Intervention de Mireille Schurch

Réunion du 2 avril 2013 à 14h30
Débat sur l'action des collectivités locales dans le domaine de la couverture numérique du territoire

Photo de Mireille SchurchMireille Schurch :

Monsieur le président, madame la ministre, mes chers collègues, les tentatives pour concilier l’ouverture à la concurrence et la fourniture des services numériques pour tous n’ont vraiment pas fait leurs preuves. C’est le second rapport en deux ans, sans compter l’avis du Conseil économique, social et environnemental, qui dresse ce constat : la France accuse toujours un retard dans ce domaine.

Je salue le travail réalisé par mes collègues Yves Rome et Pierre Hérisson, qui permet au Sénat de tenir ce débat extrêmement important pour nos territoires.

À la première fracture relative à l’accès au réseau que nous connaissons tous, s’en ajoute une deuxième, qui se rapporte au débit. En effet, les technologies les plus répandues d’accès à l’internet haut débit, l’ADSL en particulier, sont au maximum de leurs capacités. Depuis l’arrivée de la fibre optique, les performances entre ces deux technologies varient d’un à cinquante.

S’il existe d’autres techniques que celle du fibrage – je pense notamment à la montée en puissance du réseau cuivre et aux réseaux mobiles 4G –, nous partageons l’idée que le fibrage constitue l’investissement d’avenir à réaliser.

Toutefois, s’il est le seul moyen valable, à terme, pour assurer une couverture en très haut débit sur l’ensemble du territoire national, un tel déploiement ne pourra pas, à notre sens, intervenir à très court terme, tant les investissements sont importants. On parle, madame la ministre, d’une somme de 20 milliards d’euros voire de 30 milliards d’euros, mais vous aurez l’occasion de nous préciser ces chiffres lors de votre intervention.

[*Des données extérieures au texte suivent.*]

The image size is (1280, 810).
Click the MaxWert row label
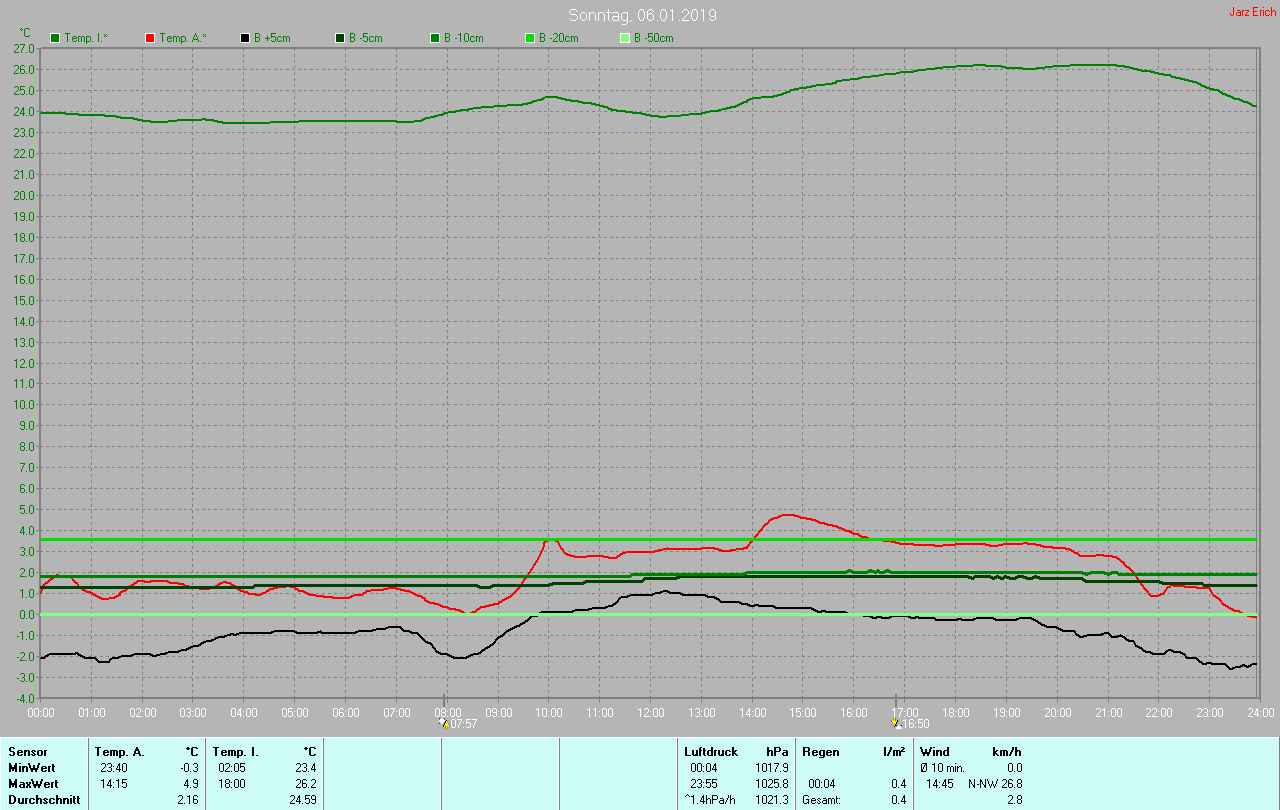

C’est pourquoi nous pensons qu’il est aussi nécessaire de maintenir un emploi raisonné et raisonnable de technologies que d’aucuns qualifient de palliatives pour ne pas laisser se creuser l’écart entre les territoires. En effet, aujourd’hui encore, ce sont 1, 7 % des foyers qui n’ont pas accès à l’ADSL, et 600 000 foyers qui n’ont pas accès à un débit de plus de 512 kilobits par seconde. Cette situation fait ressortir de manière accrue la nécessité de reconnaître l’accès à un débit minimum pour tous comme élément du service public ou du service universel.

Le rapprochement, annoncé par le Président de la République, de l’échéance pour le déploiement des réseaux sur l’ensemble du territoire à 2022, et non plus à 2025, comme le prévoit le programme national très haut débit, est une bonne chose, même si, pour la majorité des acteurs, et notamment les maires ruraux, l’investissement dans le très haut débit doit être réalisé dans les cinq ans à venir. Pour eux, en effet, c’est une véritable course de vitesse qui s’engage et qui conditionne l’attractivité de nos territoires.

Toutefois, la question du financement d’une telle ambition reste entière. Le déploiement de ces nouveaux réseaux représente un investissement de plus de 20 milliards d’euros. Vous nous avez annoncé, madame la ministre, 3 milliards d’euros d’aide de l’État. Pouvez-vous nous préciser votre cadrage financier ?

Comment les collectivités territoriales financeront-elles la charge restante ? Elles agissent dans un contexte financier plus que contraint. Le pacte budgétaire européen encadre la capacité d’intervention des États, mais aussi des collectivités territoriales. Cette question se pose avec acuité. On se souvient en effet que le précédent gouvernement avait refusé de taxer les profits, pourtant non négligeables, des opérateurs privés. Irez-vous dans ce sens, madame la ministre ?

De même, qu’en est-il de la taxation ou de l’imposition plus juste des géants du net, qui ne peuvent s’enrichir, en réalité, que grâce au développement d’un réseau fiable, rapide et neutre ?

La question du réseau ne peut être séparée du contenu. Pour notre part, si nous nous félicitons que le prix des abonnements soit moins élevé que dans le reste de l’Europe, cela ne signifie pas que cette dépense ne pèse pas sur le budget des ménages. N’ajoutons pas une fracture sociale à la fracture territoriale, à un moment où la question du pouvoir d’achat de nos concitoyens n’est pas qu’une question rhétorique.

Le rôle des collectivités territoriales est aujourd’hui essentiel pour lutter contre la fracture numérique, nous en convenons tous. Le jeu du marché n’a pas permis de parvenir à une couverture totale et équilibrée du territoire en haut débit, en téléphonie mobile, et encore moins en fibre optique. C’est pourquoi nous partageons les doutes des rapporteurs sur la pertinence du modèle choisi, qui repose principalement sur les opérateurs privés.